Article Date: 11/1/2006

prescribing for presbyopia
Managing GP Corneal Warpage

BY MARY JO STIEGEMEIER, OD, FAAO

Contact lens wear can result in distortion and warpage of the corneal surface. Corneal molding can occur with soft, GP and multifocal lens wear. Contact lens-associated corneal warpage may result from corneal hypoxia, poorly centered GP lenses, mechanical insult from lens binding and epithelial wrinkling from poorly fit soft lenses.

Patients who have corneal warpage are often asymptomatic. Many do not own spectacles and depend solely on their contact lenses to correct their refractive error.

Use corneal topography and manifest refraction to diagnose and to follow to resolution the transient or permanent changes from corneal warpage.

At least four topographical changes can result from corneal warpage. These include:

1. Reversal of the normal topographical pattern of progressive flattening from center to periphery.

2. Central irregular astigmatism.

3. Inferior steepening in a smile-like pattern (keratoconus-like images), superior flattening.

4. Loss of radial symmetry.

Refractive changes also occur with corneal molding.

For patients who experience corneal warpage, I discontinue all soft lens wearers for at least one week and rigid lens wearers for at least two to three weeks, then have patients return to the office for repeat topographies and refractions. If you see irregularities, don't have a consistent refraction or cannot get a clean 20/20 refraction endpoint, wait another two to three weeks and then repeat these measurements. When the difference in refraction is less than 0.50D, the spherical equivalent and astigmatism values have not changed and the cylinder axis is within 15 degrees, I deem the refraction stable. Resolution of the topographical changes will occur along with the refractive stability.

Patients who've experienced corneal warpage are at increased risk for its recurrence. Such patients should purchase glasses in their final prescription, and you should encourage them to wear their glasses correction for at least an hour in the morning and for an hour in the evening while awake. This will help them control their wearing time and become aware of any spectacle blur.

A Presbyopic Case

I recently saw a patient who had been very happy with her GP bifocal lenses until the last few months. She is 59 years old and has worn GPs for at least 32 years. She has successfully worn posterior aspheric simultaneous vision multifocal GPs for about 15 hours each day until a few months ago.

She had several minor complaints all centered around vision, with no reports of discomfort, redness or reduced wearing time.

Visual acuity was 20/60 in each eye for distance and 20/20 binocularly for near.

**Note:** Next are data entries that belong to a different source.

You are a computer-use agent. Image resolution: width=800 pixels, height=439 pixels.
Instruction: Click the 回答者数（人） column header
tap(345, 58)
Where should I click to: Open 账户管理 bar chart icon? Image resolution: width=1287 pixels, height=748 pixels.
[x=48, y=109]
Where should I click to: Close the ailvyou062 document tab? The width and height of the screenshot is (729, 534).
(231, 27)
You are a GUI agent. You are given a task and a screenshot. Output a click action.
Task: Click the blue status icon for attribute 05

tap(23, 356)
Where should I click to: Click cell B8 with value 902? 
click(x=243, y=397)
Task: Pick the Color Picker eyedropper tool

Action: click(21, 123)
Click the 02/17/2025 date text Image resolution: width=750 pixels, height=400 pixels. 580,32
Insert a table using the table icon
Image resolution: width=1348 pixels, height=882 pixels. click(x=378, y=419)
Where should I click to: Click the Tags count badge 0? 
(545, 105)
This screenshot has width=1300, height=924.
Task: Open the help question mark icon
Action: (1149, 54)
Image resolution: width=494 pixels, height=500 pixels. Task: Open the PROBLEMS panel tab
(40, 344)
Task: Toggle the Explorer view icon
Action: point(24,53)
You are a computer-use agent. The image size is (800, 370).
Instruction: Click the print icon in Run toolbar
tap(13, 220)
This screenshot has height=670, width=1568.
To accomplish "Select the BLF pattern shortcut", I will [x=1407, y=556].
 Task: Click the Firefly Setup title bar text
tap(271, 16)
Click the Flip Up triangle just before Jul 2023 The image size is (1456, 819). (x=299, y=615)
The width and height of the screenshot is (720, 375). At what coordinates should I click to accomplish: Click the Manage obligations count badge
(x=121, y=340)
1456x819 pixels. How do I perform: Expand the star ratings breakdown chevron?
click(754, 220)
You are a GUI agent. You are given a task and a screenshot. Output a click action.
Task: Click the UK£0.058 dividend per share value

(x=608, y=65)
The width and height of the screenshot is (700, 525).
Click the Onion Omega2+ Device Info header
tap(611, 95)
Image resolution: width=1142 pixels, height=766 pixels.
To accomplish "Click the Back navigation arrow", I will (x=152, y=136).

Over-refraction yielded no improvement in distance acuity. Manifest refraction yielded a prescription of less myopic correction and increased oblique astigmatism with an endpoint that was unclear and less than 20/20. Topography revealed flattening of the superior cornea and an inferior steepening in a smile pattern.

Vision with current spectacles was blurred slightly and her vision did not rebound as it used to after switching to spectacle wear.

We temporarily discontinued this patient's GP multifocal lenses, then performed sequential refractions until they were stable and her visual acuity reverted to her baseline visual acuity (20/20 OU in this case) and sequential topographies until her maps became more regular with less superior flattening and inferior steepening. I then refit her into an anterior aspheric multifocal GP design in a high Dk/t material. This design helped the centering and movement of her multifocal lenses and allowed an alignment fitting approach. The higher oxygen transmissibility also helped decrease any hypoxic changes.

Dr. Stiegemeier is in private practice in Beachwood, Ohio. She lectures throughout the country on the subject of contact lenses and performs clinical research.